Ich glaube, daß die Frage der Zuwanderung und Zuflucht in die westlichen Länder einen politischen Rang hat wie die Frage der Bewältigung der Golf-Krise. Wir von „Pro asyl“ haben bisher immer versucht, die Bevölkerung hinsichtlich der Zufluchtszahlen zu beruhigen. Das war bis vor zwei, drei Jahren auch berechtigt. Aber wir müssen uns auf eine neue Lage einstellen, die ich von der politischen, menschlichen und psychologischen Leistung her vergleichen möchte mit der Zuflucht der 15 Millionen Menschen, die nach dem 2. Weltkrieg aus den ehmaligen deutschen Ost-Gebieten in den Westen Deutschlands gekommen sind.

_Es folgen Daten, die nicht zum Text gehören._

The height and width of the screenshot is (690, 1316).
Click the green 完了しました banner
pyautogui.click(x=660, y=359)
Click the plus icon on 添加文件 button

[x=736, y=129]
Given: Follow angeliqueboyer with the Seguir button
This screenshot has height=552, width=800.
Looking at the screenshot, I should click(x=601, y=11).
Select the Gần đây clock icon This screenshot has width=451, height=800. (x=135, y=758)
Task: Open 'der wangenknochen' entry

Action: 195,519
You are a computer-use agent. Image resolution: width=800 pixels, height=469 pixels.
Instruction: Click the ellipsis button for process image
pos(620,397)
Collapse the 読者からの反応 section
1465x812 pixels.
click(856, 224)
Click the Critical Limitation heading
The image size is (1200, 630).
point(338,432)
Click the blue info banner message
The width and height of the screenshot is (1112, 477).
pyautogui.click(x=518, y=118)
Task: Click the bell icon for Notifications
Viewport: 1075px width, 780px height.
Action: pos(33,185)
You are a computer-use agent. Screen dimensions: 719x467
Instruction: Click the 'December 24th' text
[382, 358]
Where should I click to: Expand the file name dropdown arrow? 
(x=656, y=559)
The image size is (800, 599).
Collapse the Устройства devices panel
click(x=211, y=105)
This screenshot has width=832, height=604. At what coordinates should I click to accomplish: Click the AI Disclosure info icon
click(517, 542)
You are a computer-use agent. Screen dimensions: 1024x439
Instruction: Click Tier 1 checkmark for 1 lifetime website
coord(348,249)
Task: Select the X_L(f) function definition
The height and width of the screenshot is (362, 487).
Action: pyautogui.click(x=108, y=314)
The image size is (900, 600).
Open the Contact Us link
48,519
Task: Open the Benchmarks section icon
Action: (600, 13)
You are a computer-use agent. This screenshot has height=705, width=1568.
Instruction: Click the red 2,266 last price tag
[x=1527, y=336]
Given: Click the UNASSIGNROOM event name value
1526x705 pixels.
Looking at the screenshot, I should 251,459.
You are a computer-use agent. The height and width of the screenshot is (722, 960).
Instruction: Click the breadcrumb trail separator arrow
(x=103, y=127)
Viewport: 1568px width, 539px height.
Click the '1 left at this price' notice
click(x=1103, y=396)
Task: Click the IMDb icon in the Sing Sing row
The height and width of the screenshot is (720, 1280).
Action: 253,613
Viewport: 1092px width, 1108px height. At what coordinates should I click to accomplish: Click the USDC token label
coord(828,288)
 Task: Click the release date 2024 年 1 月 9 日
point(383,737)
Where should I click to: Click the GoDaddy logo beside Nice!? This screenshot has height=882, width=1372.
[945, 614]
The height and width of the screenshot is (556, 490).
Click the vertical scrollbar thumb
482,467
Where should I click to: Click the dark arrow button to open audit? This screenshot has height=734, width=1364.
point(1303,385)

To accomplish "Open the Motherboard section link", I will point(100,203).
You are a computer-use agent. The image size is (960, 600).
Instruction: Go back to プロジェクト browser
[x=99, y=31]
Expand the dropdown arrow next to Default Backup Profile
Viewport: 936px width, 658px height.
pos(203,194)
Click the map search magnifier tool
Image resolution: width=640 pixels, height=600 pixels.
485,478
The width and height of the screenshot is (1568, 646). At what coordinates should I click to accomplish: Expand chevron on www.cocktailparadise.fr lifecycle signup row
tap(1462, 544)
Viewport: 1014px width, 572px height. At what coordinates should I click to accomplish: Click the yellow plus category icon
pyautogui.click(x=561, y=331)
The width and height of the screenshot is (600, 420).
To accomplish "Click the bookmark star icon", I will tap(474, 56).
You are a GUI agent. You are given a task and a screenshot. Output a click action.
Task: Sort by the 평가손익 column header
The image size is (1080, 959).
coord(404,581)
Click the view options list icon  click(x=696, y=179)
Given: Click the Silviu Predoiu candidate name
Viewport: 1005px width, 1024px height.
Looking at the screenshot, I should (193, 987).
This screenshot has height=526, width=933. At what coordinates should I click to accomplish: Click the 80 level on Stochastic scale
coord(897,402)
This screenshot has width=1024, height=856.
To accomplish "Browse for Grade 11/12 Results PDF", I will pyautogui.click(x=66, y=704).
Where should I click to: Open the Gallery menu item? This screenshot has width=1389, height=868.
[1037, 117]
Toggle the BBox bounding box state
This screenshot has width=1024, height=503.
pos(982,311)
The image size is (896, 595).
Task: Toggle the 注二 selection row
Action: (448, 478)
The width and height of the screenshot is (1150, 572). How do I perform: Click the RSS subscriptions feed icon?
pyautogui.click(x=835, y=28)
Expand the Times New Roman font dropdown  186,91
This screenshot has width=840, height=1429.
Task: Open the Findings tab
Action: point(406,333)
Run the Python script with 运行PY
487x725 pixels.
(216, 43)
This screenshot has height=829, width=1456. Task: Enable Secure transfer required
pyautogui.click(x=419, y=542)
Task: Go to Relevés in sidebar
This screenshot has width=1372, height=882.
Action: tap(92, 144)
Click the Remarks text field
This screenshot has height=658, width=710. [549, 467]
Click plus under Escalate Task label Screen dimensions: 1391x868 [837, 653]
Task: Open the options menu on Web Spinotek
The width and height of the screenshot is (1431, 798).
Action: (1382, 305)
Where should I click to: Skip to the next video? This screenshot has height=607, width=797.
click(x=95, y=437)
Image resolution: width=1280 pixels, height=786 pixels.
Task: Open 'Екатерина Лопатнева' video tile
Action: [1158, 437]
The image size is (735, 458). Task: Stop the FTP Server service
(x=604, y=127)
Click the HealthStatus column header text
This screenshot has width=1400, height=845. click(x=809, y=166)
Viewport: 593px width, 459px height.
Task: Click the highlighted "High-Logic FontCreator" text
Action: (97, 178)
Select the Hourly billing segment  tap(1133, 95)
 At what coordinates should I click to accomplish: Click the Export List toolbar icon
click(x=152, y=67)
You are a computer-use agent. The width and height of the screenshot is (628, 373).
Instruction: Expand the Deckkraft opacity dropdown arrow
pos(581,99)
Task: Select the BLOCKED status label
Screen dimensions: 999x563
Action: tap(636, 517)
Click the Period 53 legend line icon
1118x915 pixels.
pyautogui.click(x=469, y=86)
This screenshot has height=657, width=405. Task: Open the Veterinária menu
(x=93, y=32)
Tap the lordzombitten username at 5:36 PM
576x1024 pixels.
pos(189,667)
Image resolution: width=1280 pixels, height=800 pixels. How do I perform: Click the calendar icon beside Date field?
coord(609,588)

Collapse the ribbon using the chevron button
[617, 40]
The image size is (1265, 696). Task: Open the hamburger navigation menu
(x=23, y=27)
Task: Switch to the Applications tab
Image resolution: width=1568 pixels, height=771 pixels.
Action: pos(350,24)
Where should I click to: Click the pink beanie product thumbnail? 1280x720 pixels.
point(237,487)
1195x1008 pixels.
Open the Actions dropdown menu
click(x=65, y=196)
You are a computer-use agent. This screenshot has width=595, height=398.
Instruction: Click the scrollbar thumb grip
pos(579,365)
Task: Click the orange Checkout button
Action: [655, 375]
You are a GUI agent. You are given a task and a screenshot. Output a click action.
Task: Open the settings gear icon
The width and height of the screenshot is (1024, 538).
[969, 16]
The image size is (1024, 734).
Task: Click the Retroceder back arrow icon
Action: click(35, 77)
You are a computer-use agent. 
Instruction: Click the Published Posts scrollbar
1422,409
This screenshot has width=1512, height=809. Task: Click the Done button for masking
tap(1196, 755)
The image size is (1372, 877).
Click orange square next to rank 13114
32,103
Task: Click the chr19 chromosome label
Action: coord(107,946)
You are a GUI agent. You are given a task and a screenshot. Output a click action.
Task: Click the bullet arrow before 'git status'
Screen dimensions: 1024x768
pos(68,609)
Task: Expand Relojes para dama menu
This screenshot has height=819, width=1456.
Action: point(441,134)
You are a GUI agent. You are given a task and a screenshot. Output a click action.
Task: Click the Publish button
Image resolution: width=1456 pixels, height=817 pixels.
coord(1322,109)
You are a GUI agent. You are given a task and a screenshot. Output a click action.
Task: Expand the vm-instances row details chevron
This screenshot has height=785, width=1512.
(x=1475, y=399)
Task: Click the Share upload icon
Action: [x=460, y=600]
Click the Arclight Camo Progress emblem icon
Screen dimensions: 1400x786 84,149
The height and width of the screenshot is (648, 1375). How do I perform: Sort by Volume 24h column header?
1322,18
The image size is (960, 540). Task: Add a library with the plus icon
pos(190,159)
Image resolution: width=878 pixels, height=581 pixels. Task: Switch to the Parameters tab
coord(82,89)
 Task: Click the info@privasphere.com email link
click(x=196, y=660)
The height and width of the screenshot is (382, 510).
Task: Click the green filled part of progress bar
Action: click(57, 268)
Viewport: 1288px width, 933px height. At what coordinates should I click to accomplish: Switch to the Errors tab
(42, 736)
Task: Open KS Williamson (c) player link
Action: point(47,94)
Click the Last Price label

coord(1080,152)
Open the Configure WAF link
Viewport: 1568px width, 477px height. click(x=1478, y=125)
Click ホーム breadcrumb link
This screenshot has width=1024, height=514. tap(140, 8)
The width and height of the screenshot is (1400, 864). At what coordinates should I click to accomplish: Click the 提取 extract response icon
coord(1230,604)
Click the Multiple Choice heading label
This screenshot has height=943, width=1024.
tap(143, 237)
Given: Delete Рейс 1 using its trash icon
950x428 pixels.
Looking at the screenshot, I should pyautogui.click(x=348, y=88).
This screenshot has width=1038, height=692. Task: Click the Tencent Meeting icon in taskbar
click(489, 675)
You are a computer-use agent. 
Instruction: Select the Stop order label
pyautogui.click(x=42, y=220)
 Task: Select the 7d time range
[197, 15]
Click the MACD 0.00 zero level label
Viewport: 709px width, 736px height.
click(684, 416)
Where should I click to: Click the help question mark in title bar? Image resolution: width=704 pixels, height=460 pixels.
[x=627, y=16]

Das bedeutet allerdings eine völlig neue Dimension von Politik und von Konfliktlösungsstrategien. Ich befürchte , daß wir auf längere Zeit einer ungeheuren Abwehr und Fremdenfeindlichkeit entgegen gehen werden. Die sich solidarisierenden Kräfte, Gruppen, Initiativen und Parteien könnten dabei selbst in eine Zerreißprobe geraten. Dabei müßten sie eine neue Dimension der Solidarisierung einleiten. Wir werden in Zukunft viel stärker auch als einzelne gefragt sein, die mit beispielhaften Solidarisierungen bis ins eigene Leben hinein Zeichen setzen. Ich selbst gehe allerdings davon aus, daß diejenigen, die sich mit zufluchtsuchenden Menschen solidarisieren, in eine Dissidentenrolle geraten könnten.